Conrad remembers working on the last time of year of Game of Thrones , which had six episodes , releasing hebdomadally on Sunday . “ We were work extra time on Friday dark to stop [ each installment ] because they just had n’t made up their thinker on what they want . ”
VFX studios are not suffering from lack of work , but because there is too much being ask of them for no extra recompense . guess you ask for pizza pie , and then just before it ’s delivered you ask for an entirely unlike pizza pie , plus garlic knots , and it needs to get to your mansion 20 minutes quicker . If it was even possible , you ’d be blame more . But when you ’re a VFX studio and Disney ’s ask for more toppings , you shut up and extradite , for no extra heraldic bearing . “ There ’s no such affair as a dependable client , ” Ren , a VFX creative person , said . “ There really is n’t . ”
Sam say that studio who insulate creative person from these demand are few and far between . “ Some VFX studio just act like a strait - through . Their attitude is that whatever the client asks for is [ the artists ’ ] problem to deal with . ” If the VFX studio apartment does n’t moderate the product studio , then the problem that result from poor planning are only exacerbated . “ There ’s some responsibility on the optic effects company . But also , you know , the node should n’t be asking for just batshit crazy stuff . ”
David said that the backing positions at studio apartment tend to be full - prison term staffed employees . “ And for those people , they would see some imperativeness … but they would never really experience it because they would never have to forge the 12- , 16 - time of day day we ’d have to do to get the stuff and nonsense done . They ’d be happy to tell us , Hey , you have to detain [ to finish these shots ] . But they were never the single stay . So , 100 % , the artists on that front credit line are being cauterize out . path more than a good deal of other positions I ’ve seen in the industry . ”
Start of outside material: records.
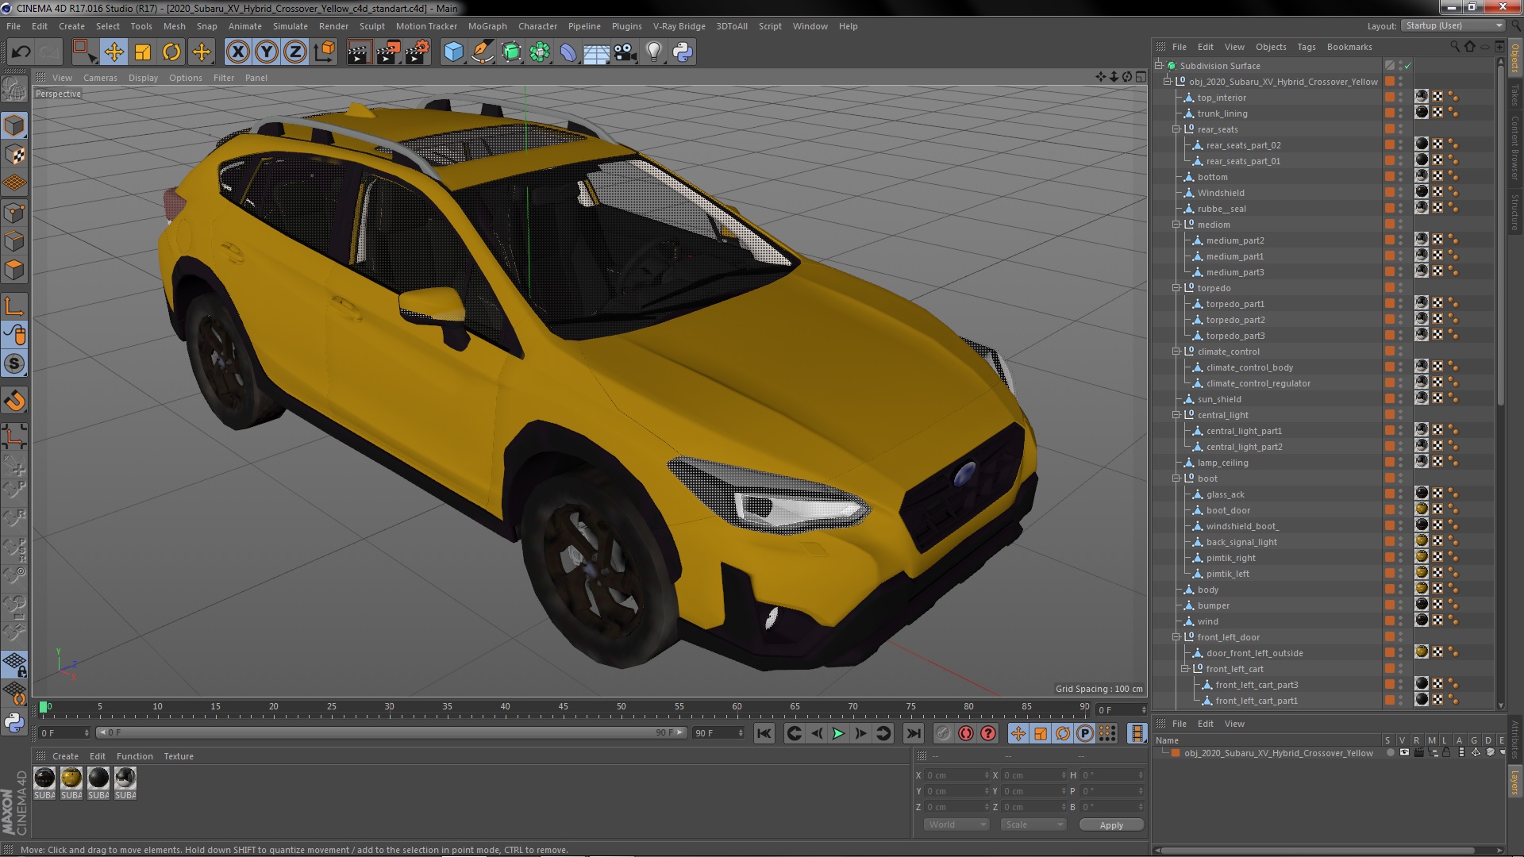
Task: Select the second yellow SUBA material swatch
Action: point(71,778)
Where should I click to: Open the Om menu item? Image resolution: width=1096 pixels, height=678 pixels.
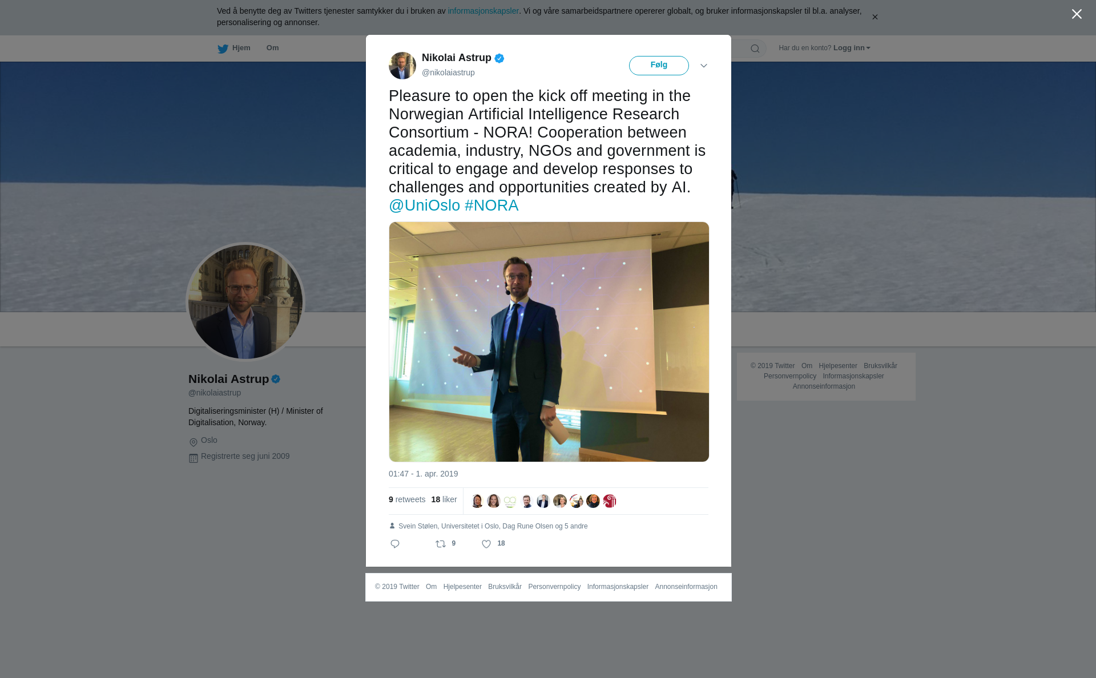[272, 48]
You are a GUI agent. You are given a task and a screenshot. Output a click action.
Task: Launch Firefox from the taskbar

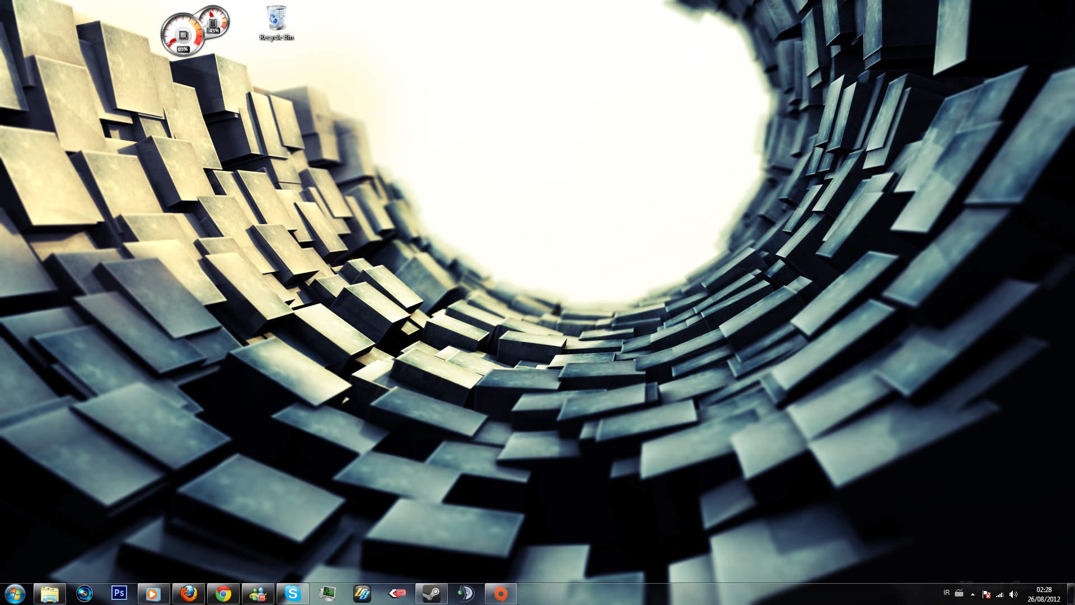pyautogui.click(x=189, y=593)
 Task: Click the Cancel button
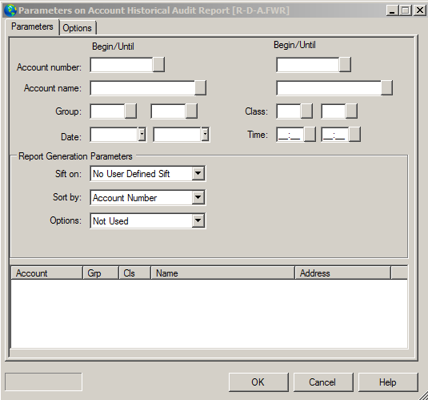click(323, 382)
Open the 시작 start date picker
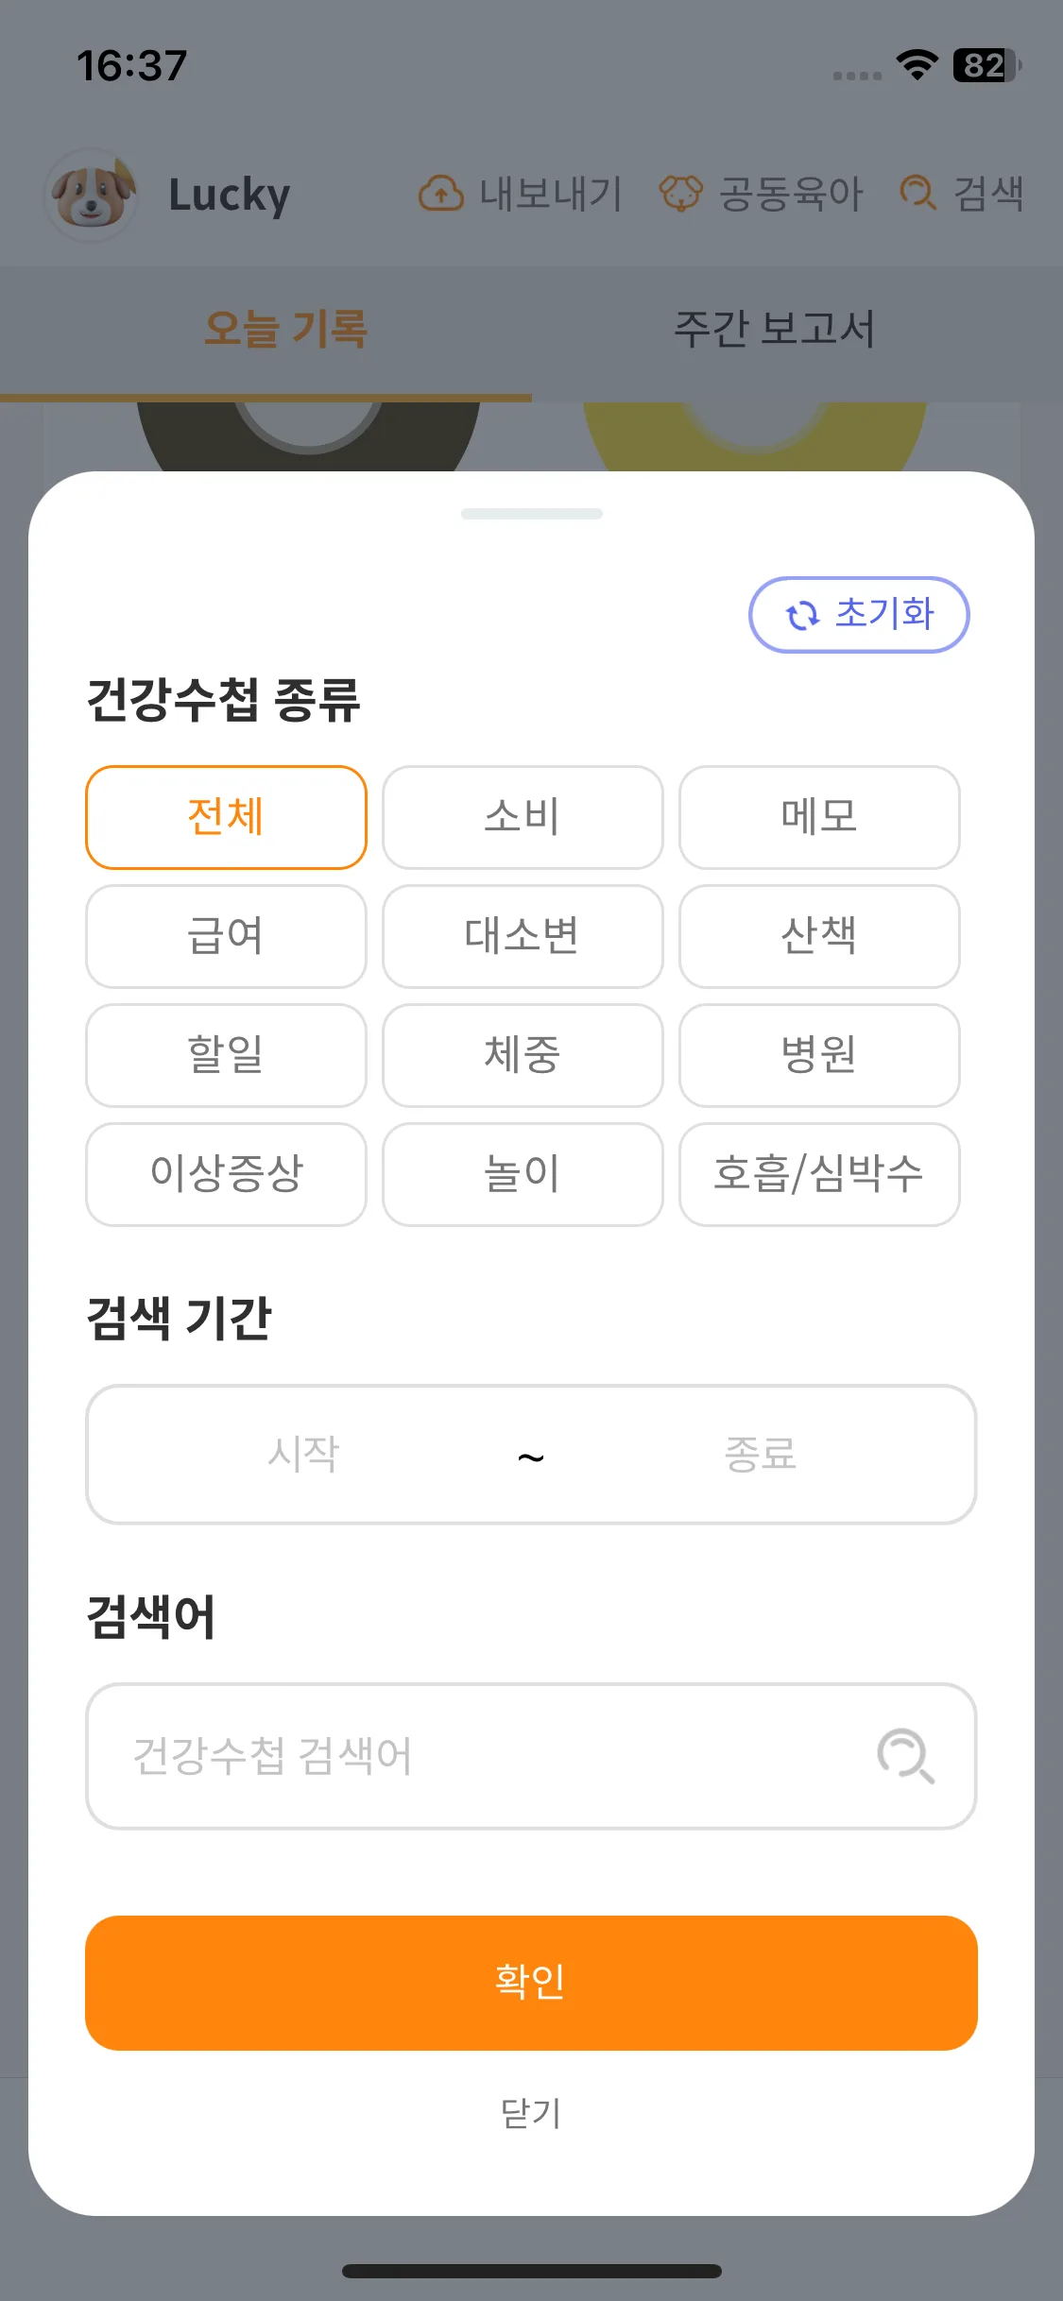 [302, 1455]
Burnout is n’t just coming from the fact that artists are being asked to bring on the same thing over and over , or coming from the 12 - hour days during crunch fourth dimension , it ’s also descend from the fact that VFX studios are chasing incentives all over the globe , and forcing artists to move in monastic order to keep working .
VFX studios are forcing artist migration
commend those tax subsidies that drive underbidding ? They ’re also help fuel worker using . Most VFX artist are n’t staffed status at VFX studios , they ’re contractile organ , brought on table on a per - project groundwork for six - to - nine month contracts . Which means that when British Columbia begins offer that 30 % tax motivator , VFX studios set about setting up workshop in Vancouver . And if you ’re a VFX creative person who require to run , you have to move to Vancouver .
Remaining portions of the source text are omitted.